▸ **INPUT DATA**
***

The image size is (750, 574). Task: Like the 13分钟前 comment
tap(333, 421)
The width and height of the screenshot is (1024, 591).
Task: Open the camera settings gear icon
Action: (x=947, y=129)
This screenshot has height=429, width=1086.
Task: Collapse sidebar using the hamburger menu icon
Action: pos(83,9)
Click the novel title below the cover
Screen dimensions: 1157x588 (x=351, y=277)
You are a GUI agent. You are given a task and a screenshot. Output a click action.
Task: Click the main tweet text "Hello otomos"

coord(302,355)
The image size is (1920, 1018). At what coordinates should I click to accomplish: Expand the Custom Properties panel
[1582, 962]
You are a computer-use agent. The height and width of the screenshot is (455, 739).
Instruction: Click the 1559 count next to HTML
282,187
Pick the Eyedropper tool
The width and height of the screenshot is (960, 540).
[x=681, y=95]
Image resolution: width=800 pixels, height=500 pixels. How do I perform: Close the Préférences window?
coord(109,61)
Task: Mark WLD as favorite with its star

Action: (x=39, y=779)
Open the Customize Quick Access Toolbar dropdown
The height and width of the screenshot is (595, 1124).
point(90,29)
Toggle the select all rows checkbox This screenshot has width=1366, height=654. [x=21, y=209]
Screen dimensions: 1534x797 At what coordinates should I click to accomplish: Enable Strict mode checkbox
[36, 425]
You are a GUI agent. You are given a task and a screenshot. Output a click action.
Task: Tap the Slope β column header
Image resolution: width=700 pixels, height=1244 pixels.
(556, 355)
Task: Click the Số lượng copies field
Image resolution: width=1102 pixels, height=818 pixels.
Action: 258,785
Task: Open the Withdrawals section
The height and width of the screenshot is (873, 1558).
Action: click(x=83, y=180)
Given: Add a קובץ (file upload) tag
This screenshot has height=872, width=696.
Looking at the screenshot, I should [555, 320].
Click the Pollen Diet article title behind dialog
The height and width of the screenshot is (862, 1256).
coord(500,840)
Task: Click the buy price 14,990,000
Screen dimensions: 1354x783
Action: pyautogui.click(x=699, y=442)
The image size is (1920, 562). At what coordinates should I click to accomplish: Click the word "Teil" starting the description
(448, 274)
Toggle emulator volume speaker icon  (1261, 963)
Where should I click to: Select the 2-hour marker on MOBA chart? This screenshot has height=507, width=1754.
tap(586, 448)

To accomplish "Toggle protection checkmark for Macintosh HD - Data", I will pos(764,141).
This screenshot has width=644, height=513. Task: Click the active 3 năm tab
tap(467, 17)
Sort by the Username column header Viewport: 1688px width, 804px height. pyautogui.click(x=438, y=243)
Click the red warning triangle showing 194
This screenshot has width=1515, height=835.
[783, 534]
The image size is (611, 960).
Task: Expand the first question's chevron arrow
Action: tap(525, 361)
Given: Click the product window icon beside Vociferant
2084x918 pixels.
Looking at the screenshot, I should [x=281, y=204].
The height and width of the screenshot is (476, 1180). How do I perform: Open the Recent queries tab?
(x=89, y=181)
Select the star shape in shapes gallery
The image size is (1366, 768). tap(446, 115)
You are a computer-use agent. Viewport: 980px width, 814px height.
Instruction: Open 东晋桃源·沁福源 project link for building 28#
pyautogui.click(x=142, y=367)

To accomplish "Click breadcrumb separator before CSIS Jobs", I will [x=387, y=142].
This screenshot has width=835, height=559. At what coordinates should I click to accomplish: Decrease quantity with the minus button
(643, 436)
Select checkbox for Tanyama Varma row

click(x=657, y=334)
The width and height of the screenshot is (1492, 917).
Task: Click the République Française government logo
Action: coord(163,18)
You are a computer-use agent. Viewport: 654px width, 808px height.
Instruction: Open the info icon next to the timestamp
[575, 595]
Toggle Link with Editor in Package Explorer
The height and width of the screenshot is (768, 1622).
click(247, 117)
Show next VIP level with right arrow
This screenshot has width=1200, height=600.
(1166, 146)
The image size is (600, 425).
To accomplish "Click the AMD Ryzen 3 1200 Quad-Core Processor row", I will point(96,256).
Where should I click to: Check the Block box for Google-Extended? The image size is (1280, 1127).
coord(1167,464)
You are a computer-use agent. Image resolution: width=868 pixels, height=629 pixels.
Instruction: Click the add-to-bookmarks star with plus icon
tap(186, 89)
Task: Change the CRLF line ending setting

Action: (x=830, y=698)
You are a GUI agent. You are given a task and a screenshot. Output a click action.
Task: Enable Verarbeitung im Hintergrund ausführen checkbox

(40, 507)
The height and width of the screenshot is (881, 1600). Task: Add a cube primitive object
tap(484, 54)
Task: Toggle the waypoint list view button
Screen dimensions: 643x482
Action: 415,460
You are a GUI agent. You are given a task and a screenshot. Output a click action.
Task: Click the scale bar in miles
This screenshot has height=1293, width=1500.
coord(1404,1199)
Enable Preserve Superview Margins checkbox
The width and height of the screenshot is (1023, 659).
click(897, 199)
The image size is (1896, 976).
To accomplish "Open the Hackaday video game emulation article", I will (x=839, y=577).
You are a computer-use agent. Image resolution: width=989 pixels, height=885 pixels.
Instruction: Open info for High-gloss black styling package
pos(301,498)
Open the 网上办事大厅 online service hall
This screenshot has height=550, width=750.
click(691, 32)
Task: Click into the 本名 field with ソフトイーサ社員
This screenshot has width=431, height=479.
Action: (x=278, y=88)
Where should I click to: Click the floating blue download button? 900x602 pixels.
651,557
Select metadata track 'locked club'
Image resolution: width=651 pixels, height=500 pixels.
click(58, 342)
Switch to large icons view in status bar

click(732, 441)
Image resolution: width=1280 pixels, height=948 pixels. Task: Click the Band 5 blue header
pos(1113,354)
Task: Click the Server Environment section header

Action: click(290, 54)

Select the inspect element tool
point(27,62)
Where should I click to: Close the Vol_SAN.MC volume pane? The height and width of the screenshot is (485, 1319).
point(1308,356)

***

▸ **WHAT IS BEING ASKED**
Can you restate every record above word for word?

▸ **TASK RESPONSE**
The image size is (750, 574). Task: Like the 13分钟前 comment
tap(333, 421)
The width and height of the screenshot is (1024, 591).
Task: Open the camera settings gear icon
Action: (x=947, y=129)
This screenshot has height=429, width=1086.
Task: Collapse sidebar using the hamburger menu icon
Action: pos(83,9)
Click the novel title below the cover
Screen dimensions: 1157x588 (x=351, y=277)
You are a GUI agent. You are given a task and a screenshot. Output a click action.
Task: Click the main tweet text "Hello otomos"

coord(302,355)
The image size is (1920, 1018). At what coordinates should I click to accomplish: Expand the Custom Properties panel
[1582, 962]
You are a computer-use agent. The height and width of the screenshot is (455, 739).
Instruction: Click the 1559 count next to HTML
282,187
Pick the Eyedropper tool
The width and height of the screenshot is (960, 540).
[x=681, y=95]
Image resolution: width=800 pixels, height=500 pixels. How do I perform: Close the Préférences window?
coord(109,61)
Task: Mark WLD as favorite with its star

Action: (x=39, y=779)
Open the Customize Quick Access Toolbar dropdown
The height and width of the screenshot is (595, 1124).
point(90,29)
Toggle the select all rows checkbox This screenshot has width=1366, height=654. [x=21, y=209]
Screen dimensions: 1534x797 At what coordinates should I click to accomplish: Enable Strict mode checkbox
[36, 425]
You are a GUI agent. You are given a task and a screenshot. Output a click action.
Task: Tap the Slope β column header
Image resolution: width=700 pixels, height=1244 pixels.
(556, 355)
Task: Click the Số lượng copies field
Image resolution: width=1102 pixels, height=818 pixels.
Action: 258,785
Task: Open the Withdrawals section
The height and width of the screenshot is (873, 1558).
Action: click(x=83, y=180)
Given: Add a קובץ (file upload) tag
This screenshot has height=872, width=696.
Looking at the screenshot, I should [555, 320].
Click the Pollen Diet article title behind dialog
The height and width of the screenshot is (862, 1256).
coord(500,840)
Task: Click the buy price 14,990,000
Screen dimensions: 1354x783
Action: pyautogui.click(x=699, y=442)
The image size is (1920, 562). At what coordinates should I click to accomplish: Click the word "Teil" starting the description
(448, 274)
Toggle emulator volume speaker icon  (1261, 963)
Where should I click to: Select the 2-hour marker on MOBA chart? This screenshot has height=507, width=1754.
tap(586, 448)

To accomplish "Toggle protection checkmark for Macintosh HD - Data", I will pos(764,141).
This screenshot has width=644, height=513. Task: Click the active 3 năm tab
tap(467, 17)
Sort by the Username column header Viewport: 1688px width, 804px height. pyautogui.click(x=438, y=243)
Click the red warning triangle showing 194
This screenshot has width=1515, height=835.
[783, 534]
The image size is (611, 960).
Task: Expand the first question's chevron arrow
Action: tap(525, 361)
Given: Click the product window icon beside Vociferant
2084x918 pixels.
Looking at the screenshot, I should [x=281, y=204].
The height and width of the screenshot is (476, 1180). How do I perform: Open the Recent queries tab?
(x=89, y=181)
Select the star shape in shapes gallery
The image size is (1366, 768). tap(446, 115)
You are a computer-use agent. Viewport: 980px width, 814px height.
Instruction: Open 东晋桃源·沁福源 project link for building 28#
pyautogui.click(x=142, y=367)

To accomplish "Click breadcrumb separator before CSIS Jobs", I will [x=387, y=142].
This screenshot has width=835, height=559. At what coordinates should I click to accomplish: Decrease quantity with the minus button
(643, 436)
Select checkbox for Tanyama Varma row

click(x=657, y=334)
The width and height of the screenshot is (1492, 917).
Task: Click the République Française government logo
Action: coord(163,18)
You are a computer-use agent. Viewport: 654px width, 808px height.
Instruction: Open the info icon next to the timestamp
[575, 595]
Toggle Link with Editor in Package Explorer
The height and width of the screenshot is (768, 1622).
click(247, 117)
Show next VIP level with right arrow
This screenshot has width=1200, height=600.
(1166, 146)
The image size is (600, 425).
To accomplish "Click the AMD Ryzen 3 1200 Quad-Core Processor row", I will point(96,256).
Where should I click to: Check the Block box for Google-Extended? The image size is (1280, 1127).
coord(1167,464)
You are a computer-use agent. Image resolution: width=868 pixels, height=629 pixels.
Instruction: Click the add-to-bookmarks star with plus icon
tap(186, 89)
Task: Change the CRLF line ending setting

Action: (x=830, y=698)
You are a GUI agent. You are given a task and a screenshot. Output a click action.
Task: Enable Verarbeitung im Hintergrund ausführen checkbox

(40, 507)
The height and width of the screenshot is (881, 1600). Task: Add a cube primitive object
tap(484, 54)
Task: Toggle the waypoint list view button
Screen dimensions: 643x482
Action: 415,460
You are a GUI agent. You are given a task and a screenshot. Output a click action.
Task: Click the scale bar in miles
This screenshot has height=1293, width=1500.
coord(1404,1199)
Enable Preserve Superview Margins checkbox
The width and height of the screenshot is (1023, 659).
click(897, 199)
The image size is (1896, 976).
To accomplish "Open the Hackaday video game emulation article", I will (x=839, y=577).
You are a computer-use agent. Image resolution: width=989 pixels, height=885 pixels.
Instruction: Open info for High-gloss black styling package
pos(301,498)
Open the 网上办事大厅 online service hall
This screenshot has height=550, width=750.
click(691, 32)
Task: Click into the 本名 field with ソフトイーサ社員
This screenshot has width=431, height=479.
Action: (x=278, y=88)
Where should I click to: Click the floating blue download button? 900x602 pixels.
651,557
Select metadata track 'locked club'
Image resolution: width=651 pixels, height=500 pixels.
click(58, 342)
Switch to large icons view in status bar

click(732, 441)
Image resolution: width=1280 pixels, height=948 pixels. Task: Click the Band 5 blue header
pos(1113,354)
Task: Click the Server Environment section header

Action: click(290, 54)

Select the inspect element tool
point(27,62)
Where should I click to: Close the Vol_SAN.MC volume pane? The height and width of the screenshot is (485, 1319).
point(1308,356)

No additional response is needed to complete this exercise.